Jump to page: 1 2
Thread overview
UTF8 Encoding: Again
Aug 09, 2005
jicman
Aug 09, 2005
Stefan
Re: UTF8 Encoding: Again (correction)
Aug 09, 2005
Stefan
Aug 09, 2005
jicman
Aug 09, 2005
Stefan Zobel
Aug 10, 2005
jicman
Aug 10, 2005
Derek Parnell
Aug 10, 2005
Regan Heath
Aug 11, 2005
jicman
Aug 10, 2005
Carlos Santander
Aug 11, 2005
Carlos Santander
August 09, 2005
Greetings!

Sorry about this, but I have found a wall with UTF8, again.  Perhaps, some of you may be able to help me jump it or break through it.

I have this code,
char[] GetMonthDigit(char[] mon)
{
char [][char[]] sMon;
sMon["août"] = "08";
return sMon[mon];
}

if I call this from within the program

char[] mon = GetMonthDigit("août");

mon will have "08", however if it comes from another text file, say an ASCII file, it fails.  So, if you take a look at this small piece of code,

import std.stream;
void main()
{
char[] fn = "test.log";
char[] txt = "août";
File log = new File(fn,FileMode.Append);
log.writeLine(txt);
log.close();
}

this will create a file, if it does not exists, called test.log after compile and run, and it will write, supposely, the content of txt.  However, when you open the test.log file, the content of it is,

août

Hmmmm... I tried setting the editor settings to UTF8, and others, however, nothing has worked.  Any ideas how I can fix this?

thanks,

josé


August 09, 2005
> ...  However, when you
> open the test.log file, the content of it is,
>
>août

Seems correct to me: 'août' is 61 6f c3 bb 74 in binary which will be
interpreted as 'août' in ASCII mode. So I think the editor that you
use to view the file is the problem. A lot of editors (e.g. Notepad)
========================================================================
▶ **Instruction 1**
In the UTF-8 encoding thread, what is the name of the file that the second piece of code creates?
▶ **Instruction 2**
Reproduce the part of the UTF-8 encoding thread that starts with the words "if I call this" and ends with "void main()".

Entries on target coordinates:
========================================================================
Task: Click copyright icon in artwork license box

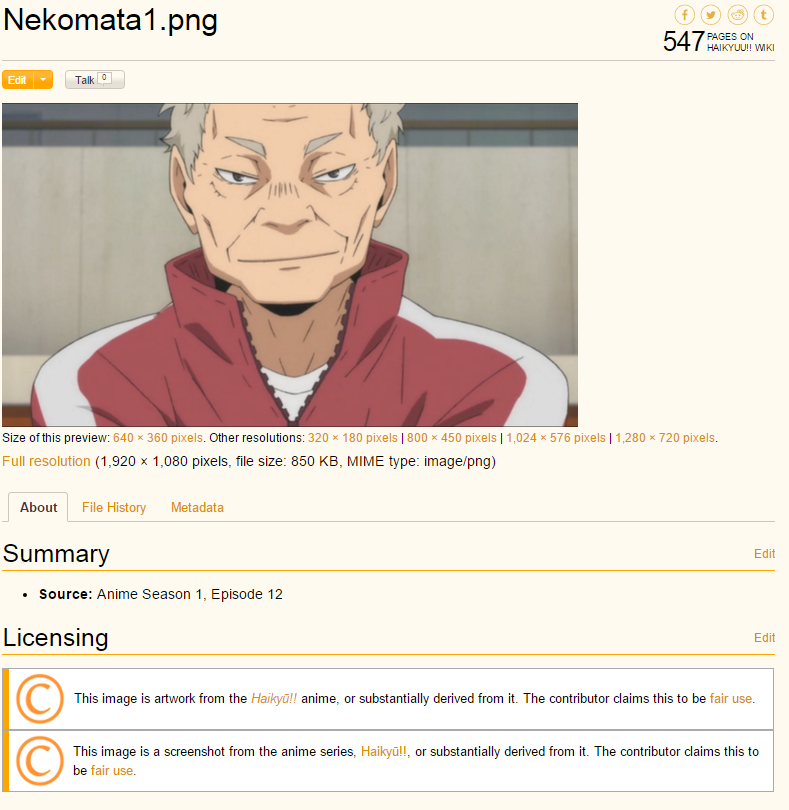Action: [40, 698]

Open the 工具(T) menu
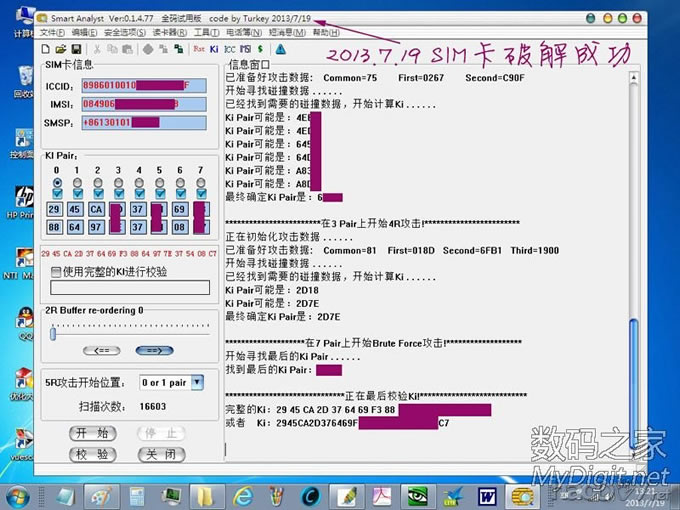pyautogui.click(x=205, y=33)
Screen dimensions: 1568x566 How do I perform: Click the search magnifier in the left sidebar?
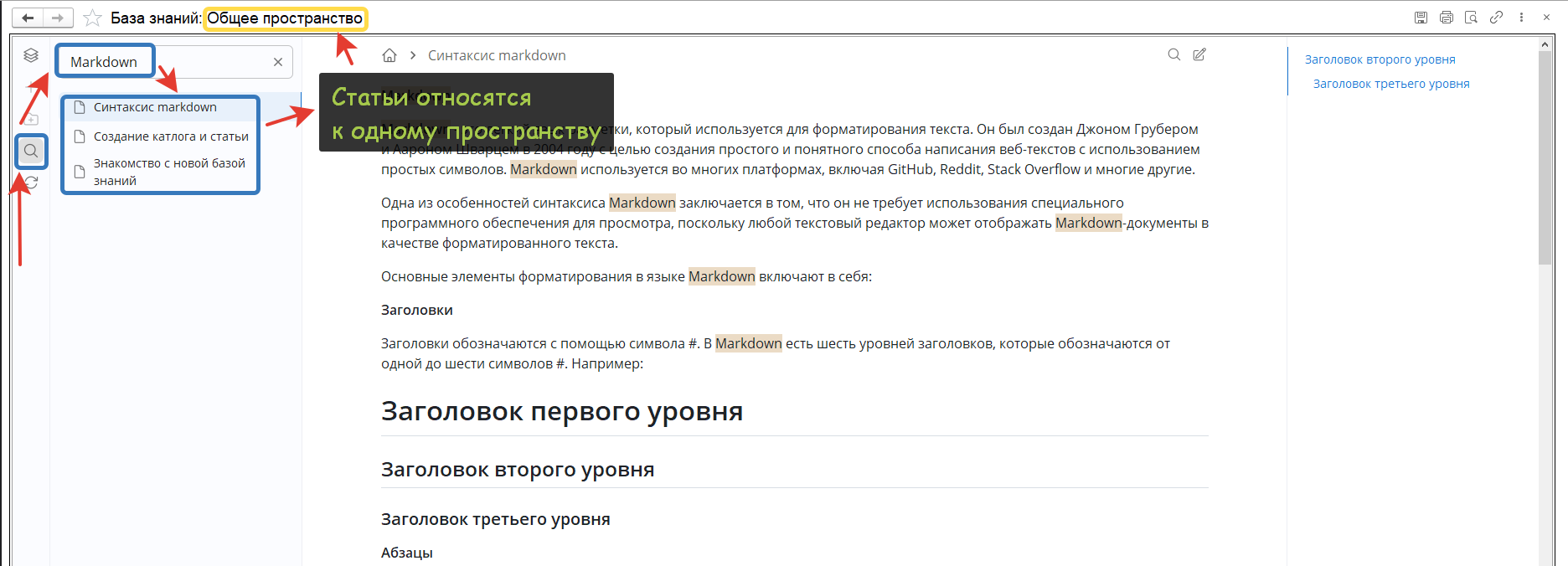[x=31, y=152]
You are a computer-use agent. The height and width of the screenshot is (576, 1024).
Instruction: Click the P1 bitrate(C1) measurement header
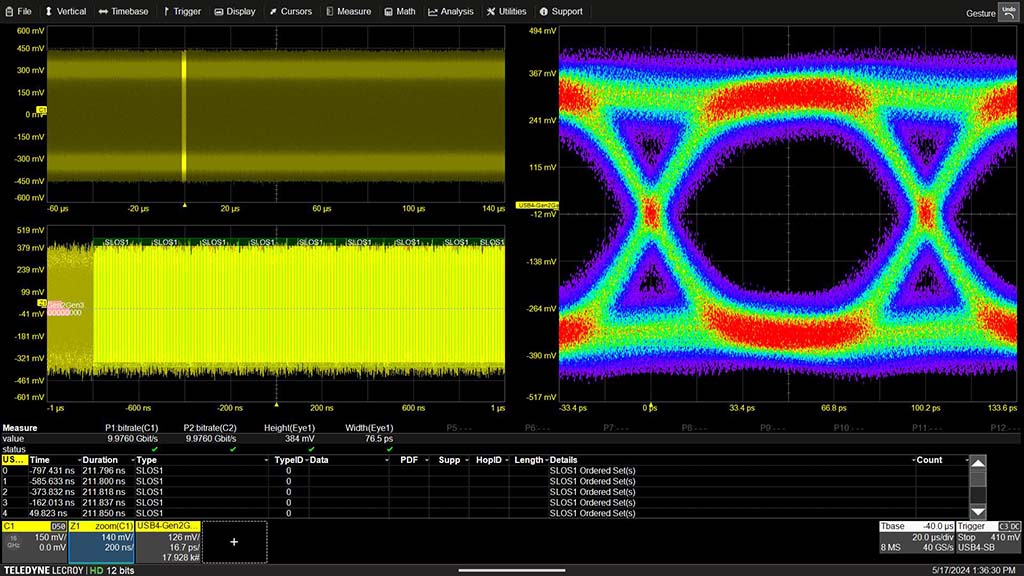130,428
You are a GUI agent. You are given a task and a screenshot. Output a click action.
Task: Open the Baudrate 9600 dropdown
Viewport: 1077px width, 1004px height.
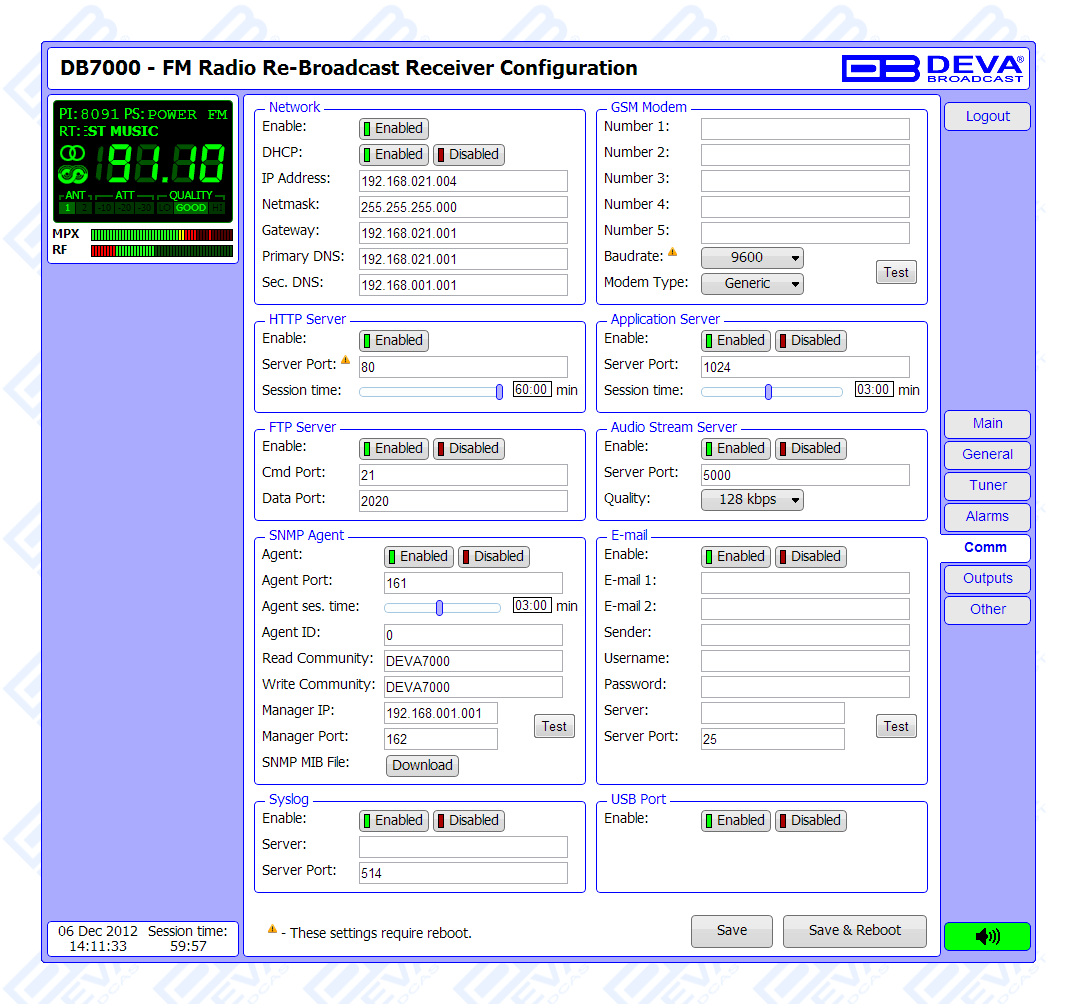[x=752, y=258]
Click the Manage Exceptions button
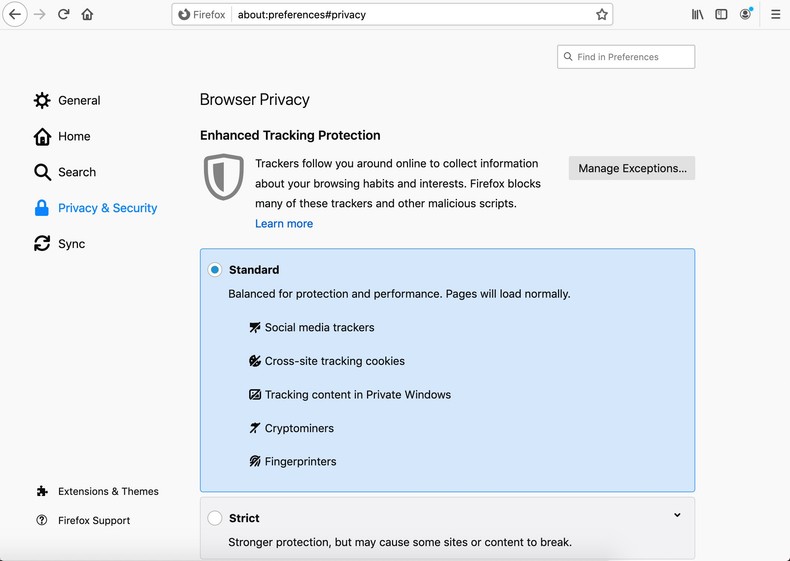The height and width of the screenshot is (561, 790). [632, 168]
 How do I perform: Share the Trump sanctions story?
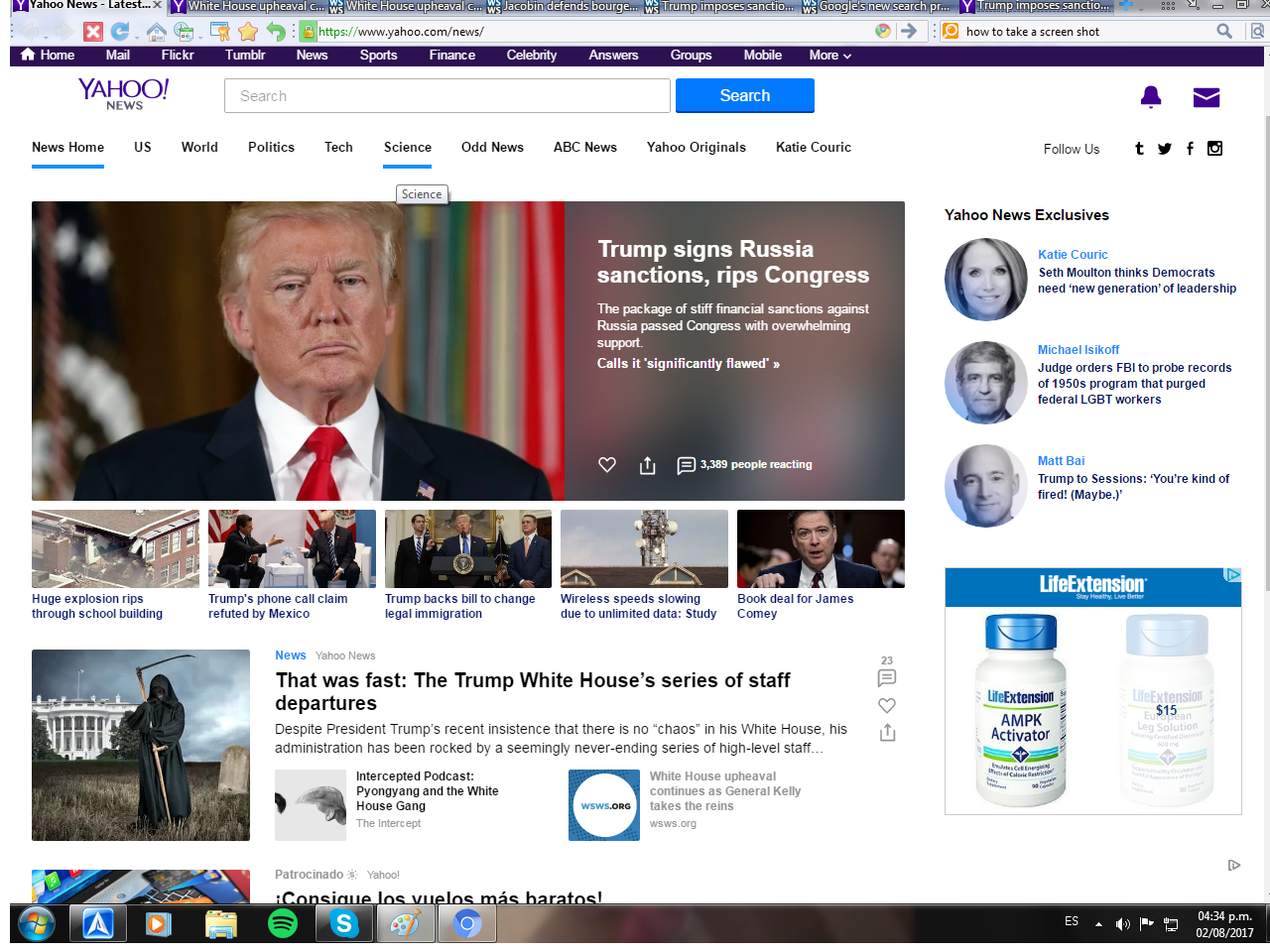coord(647,464)
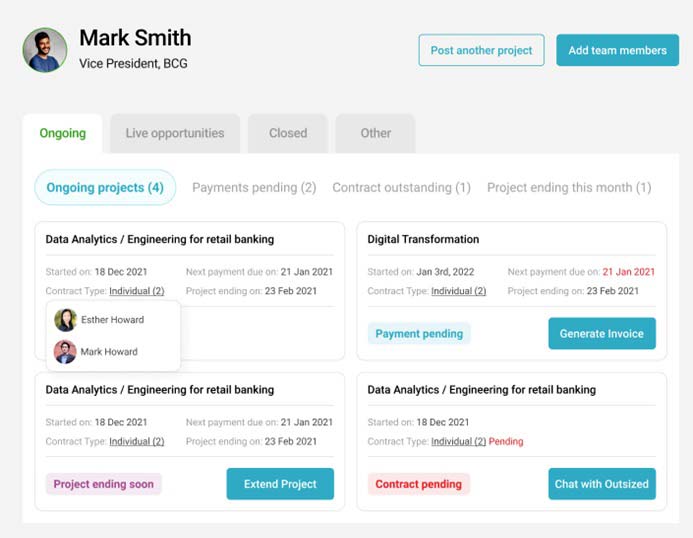
Task: Expand Individual (2) in first project card
Action: 137,291
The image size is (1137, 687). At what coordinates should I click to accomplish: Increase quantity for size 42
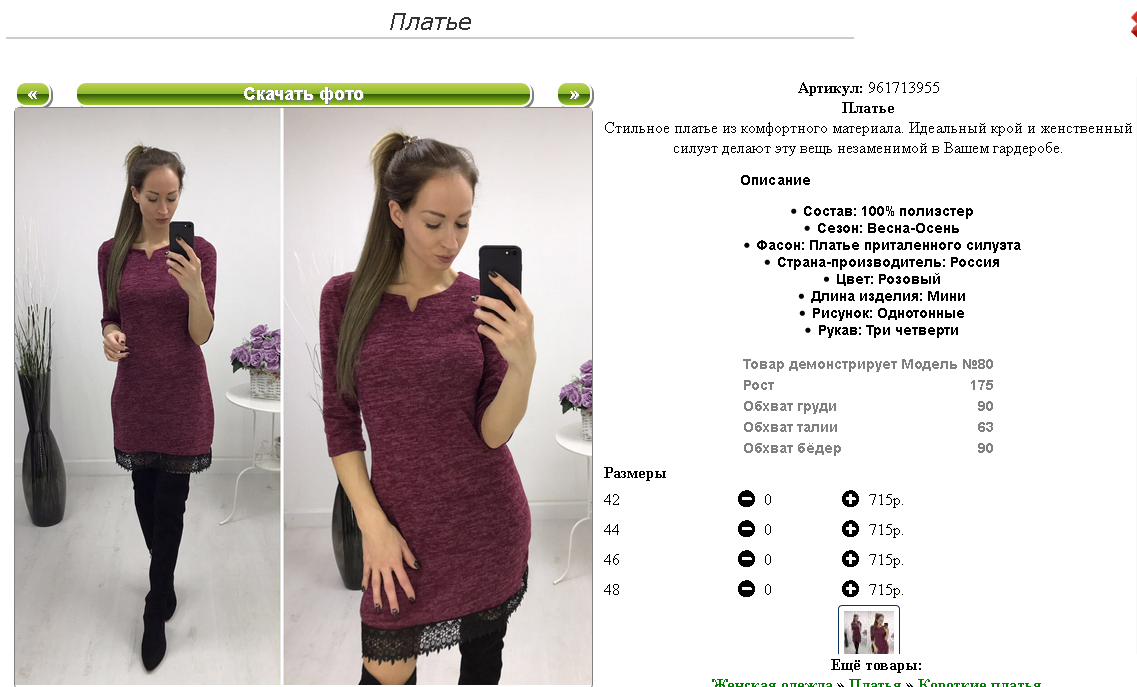click(x=851, y=499)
========================================================================
▶ **Complete response 1**
test.log

▶ **Complete response 2**
if I call this from within the program

char[] mon = GetMonthDigit("août");

mon will have "08", however if it comes from another text file, say an ASCII file, it fails.  So, if you take a look at this small piece of code,

import std.stream;
void main()